KUALA LUMPUR, May 10 — The Chinese aversion to hudud is due purportedly to the community’s penchant for labels that caricaturise subjects, a PAS lawmaker asserted today in a bid to explain the resistance towards the Islamic penal code.
To illustrate the community’s predilection for stereotypes despite efforts to encourage more accurate labels, Parit Buntar MP Mujahid Yusof Rawa said the Chinese term for Muslims was “Hui Chjow Ren” based on the view that the Huis from China were predominantly followers of Islam.
He said this led to Islamist party PAS being consequently known as “Hui Chjow Tang” — the party of the Huis — despite its efforts to convince the Chinese community to refer to it as “Ye Si Lan Tang” or the Islamic party.
This practice, he said, also coloured the community’s views of hudud.
“They call it the ‘limb-cutting law’ or its direct translation, ‘amputation law’. While some interpret it as ‘Islamic criminal law, the previous terms have caused fear of hudud,” he wrote in an essay attempting to dissect the Chinese “psyche” today.
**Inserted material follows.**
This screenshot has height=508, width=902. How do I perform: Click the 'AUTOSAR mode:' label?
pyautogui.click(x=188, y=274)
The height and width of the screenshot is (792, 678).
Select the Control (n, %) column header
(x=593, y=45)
He also asserted that the Chinese community was fiercely protective of its language, culture and practices, saying that it feared that the introduction of hudud would threaten to dilute these.
Mujahid claimed that this stemmed from existing fears that the community’s rights were being snatched away, although he did not elaborate on what these might be or who was taking these away.
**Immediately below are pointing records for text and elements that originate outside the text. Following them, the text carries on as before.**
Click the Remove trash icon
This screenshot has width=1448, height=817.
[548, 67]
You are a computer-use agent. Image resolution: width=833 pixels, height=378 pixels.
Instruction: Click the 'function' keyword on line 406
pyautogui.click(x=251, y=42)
He added that their concerns that hudud may not be limited to Muslims also stemmed from the many uprisings against unfair rule during the time of the ancient Chinese dynasties, though he did not establish how this affected the ethnic Chinese in contemporary Malaysia.
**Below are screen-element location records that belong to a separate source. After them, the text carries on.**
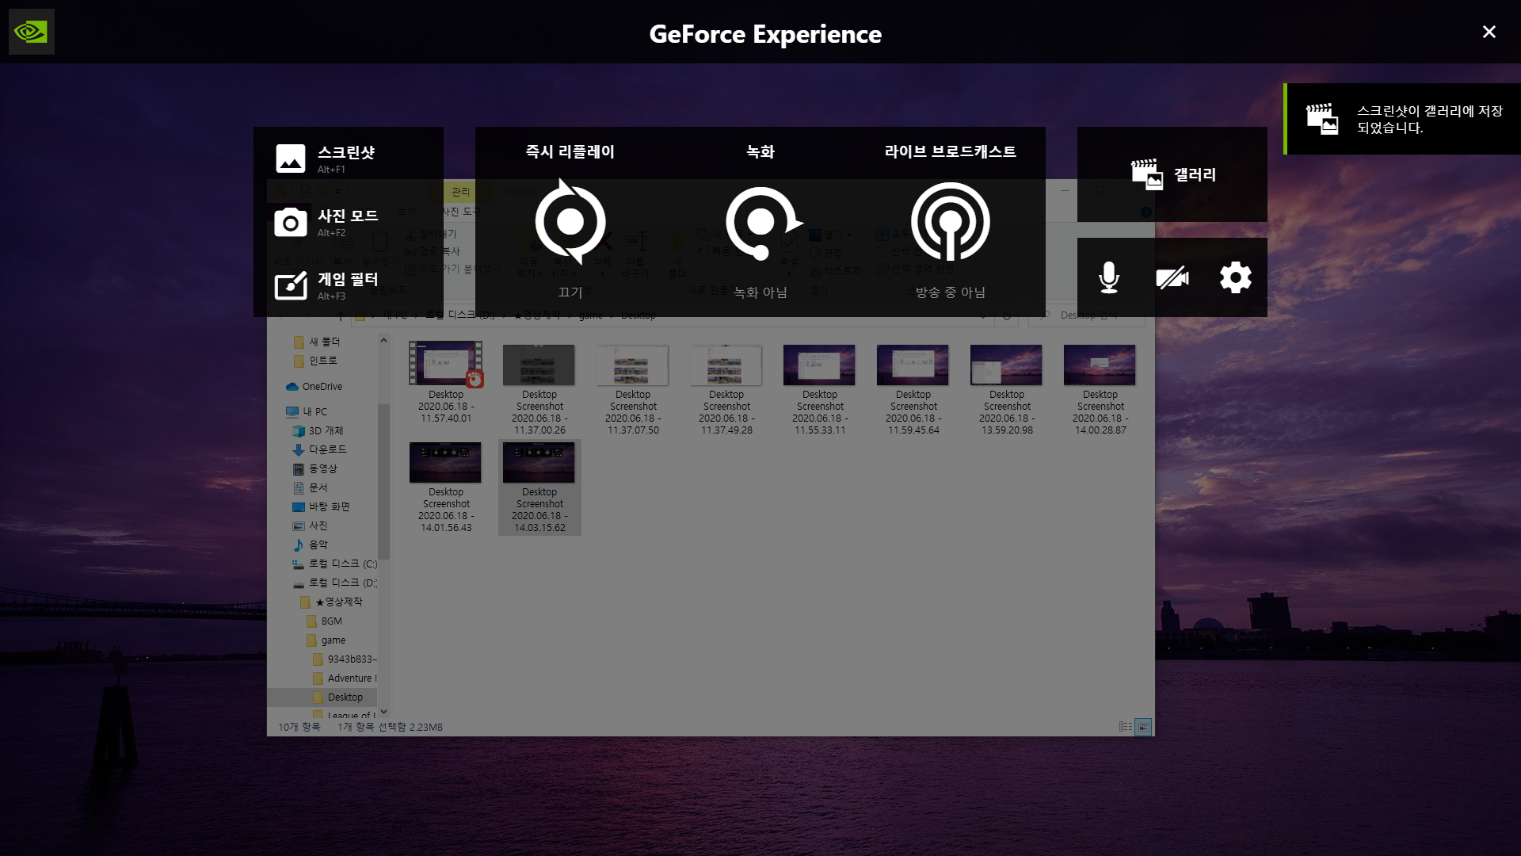1521x856 pixels.
Task: Click the NVIDIA logo icon
Action: tap(32, 32)
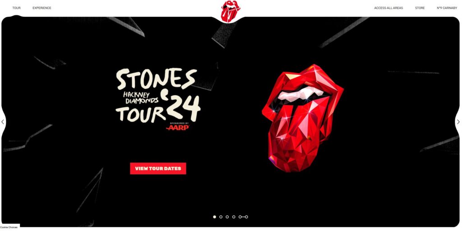The height and width of the screenshot is (231, 462).
Task: Click the diamond tongue artwork
Action: coord(303,118)
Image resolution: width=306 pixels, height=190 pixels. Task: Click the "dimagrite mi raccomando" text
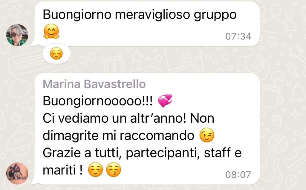(x=118, y=136)
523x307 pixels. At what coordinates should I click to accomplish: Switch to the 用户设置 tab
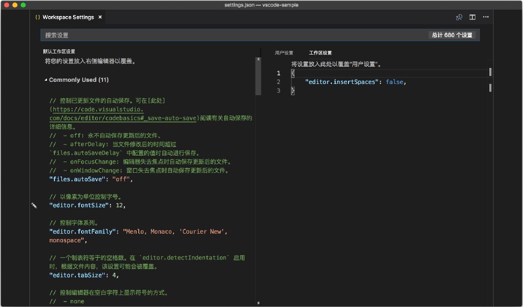tap(284, 53)
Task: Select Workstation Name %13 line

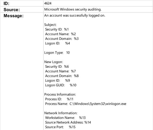Action: tap(65, 118)
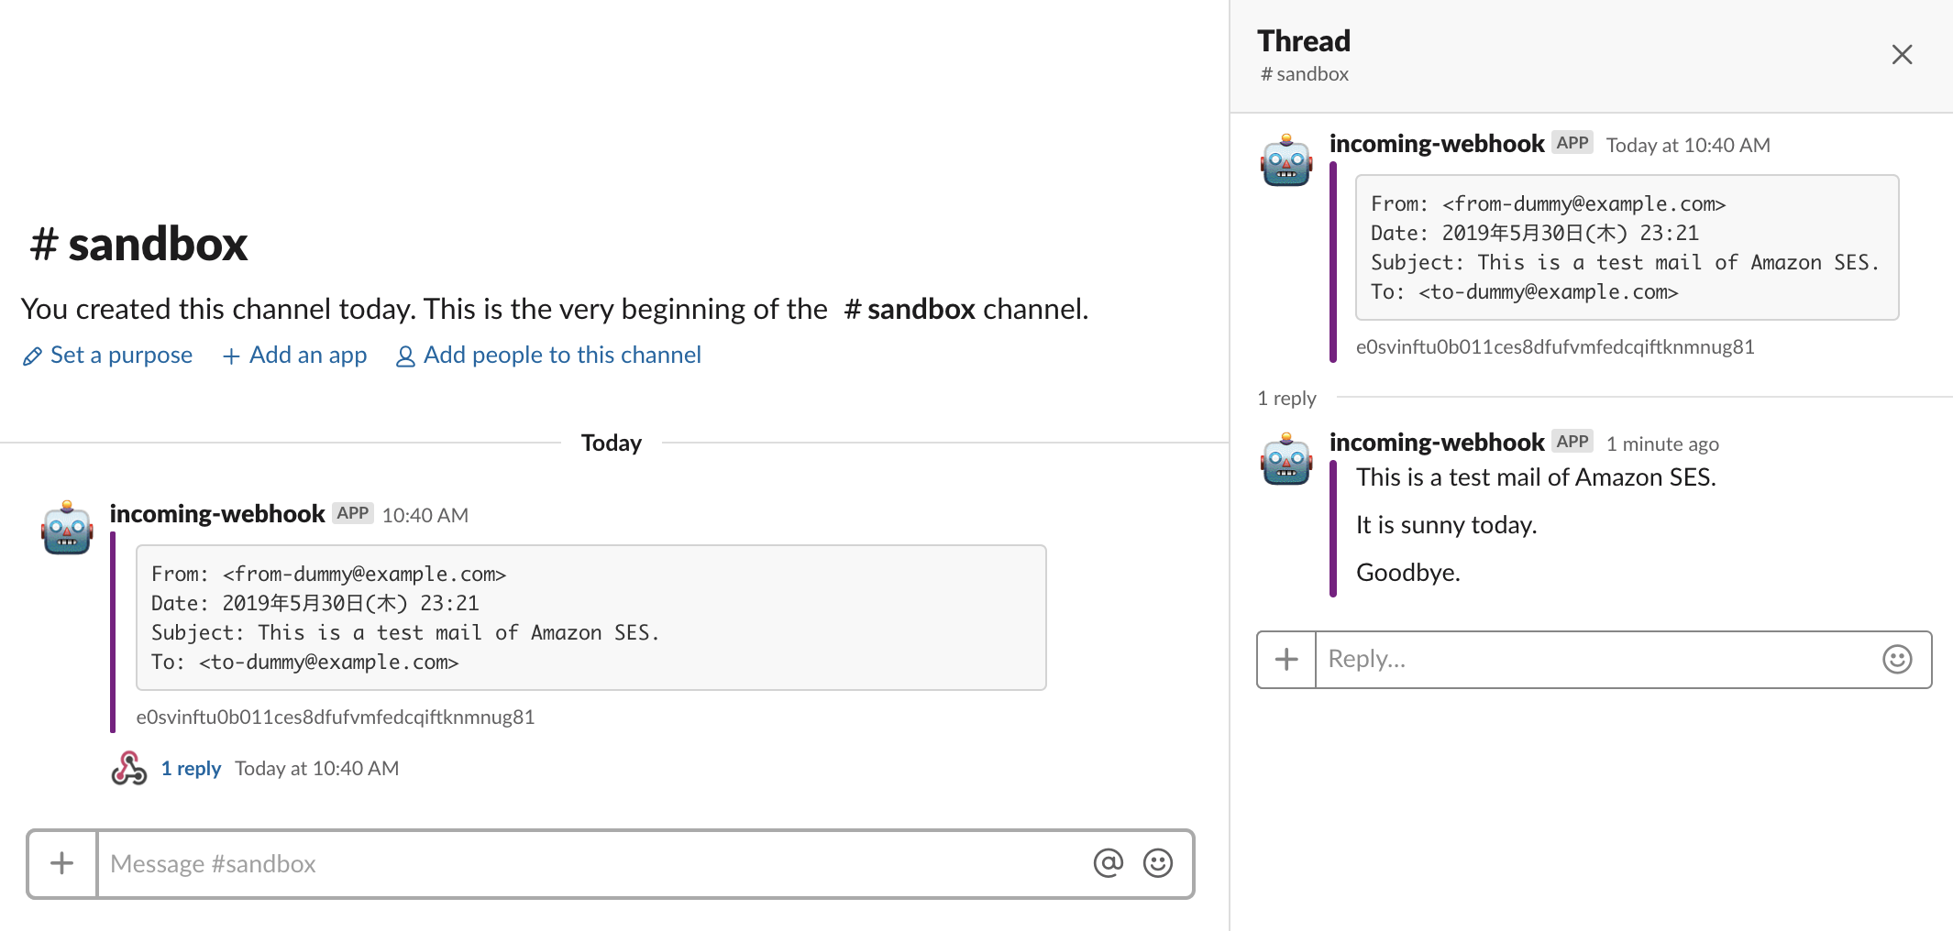Image resolution: width=1953 pixels, height=931 pixels.
Task: Open the emoji picker in the message box
Action: point(1157,863)
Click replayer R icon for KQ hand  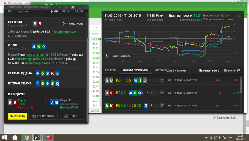tap(152, 80)
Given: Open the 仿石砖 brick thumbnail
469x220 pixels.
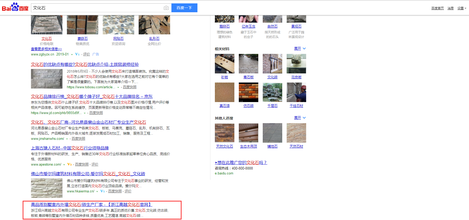Looking at the screenshot, I should pyautogui.click(x=248, y=92).
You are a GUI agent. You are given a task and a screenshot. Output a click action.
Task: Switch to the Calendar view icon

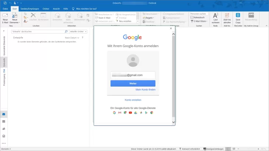tap(4, 121)
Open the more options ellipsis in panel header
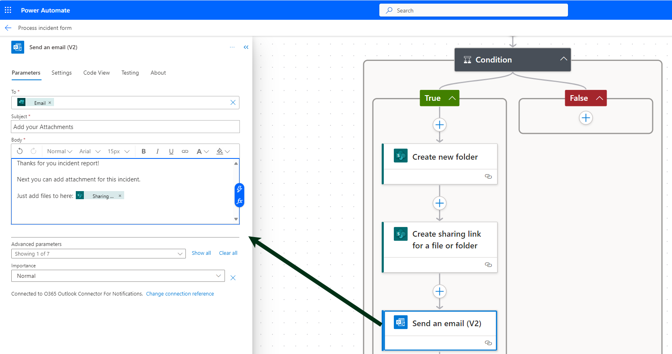The image size is (672, 354). click(232, 47)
PAS insists that critics of its plans to implement hudud in Kelantan do so out of a failure to comprehend the Islamic penal code.
Earlier this week, PAS president Datuk Seri Abdul Hadi Awang said that ignorance was driving opponents to stand in the way of the party’s bid to implement hudud.
In 1993, the PAS state government passed the Kelantan Syariah Criminal Code Enactment II, allowing it to impose the strict Islamic penal code in the state. But the laws have not been implemented.
PAS is now looking for parliamentary approval to implement hudud. It plans to put forward two private members’ bills in Parliament. One seeks approval for unconventional punishments, some of which are for offences already covered in the Penal Code. The other seeks to empower Shariah courts to mete out the unconventional punishments.
According to the Shariah Courts (Criminal) Jurisdiction Act 1965, the Islamic court cannot sentence offenders to more than three years in jail or fine them more than RM5,000. It also cannot sentence offenders to be whipped more than six times.
Legal experts insist that hudud cannot be implemented in Malaysia as it would be unconstitutional. They also pointed to complexities in enforcing a law in which non-Muslims could not be compelled to appear.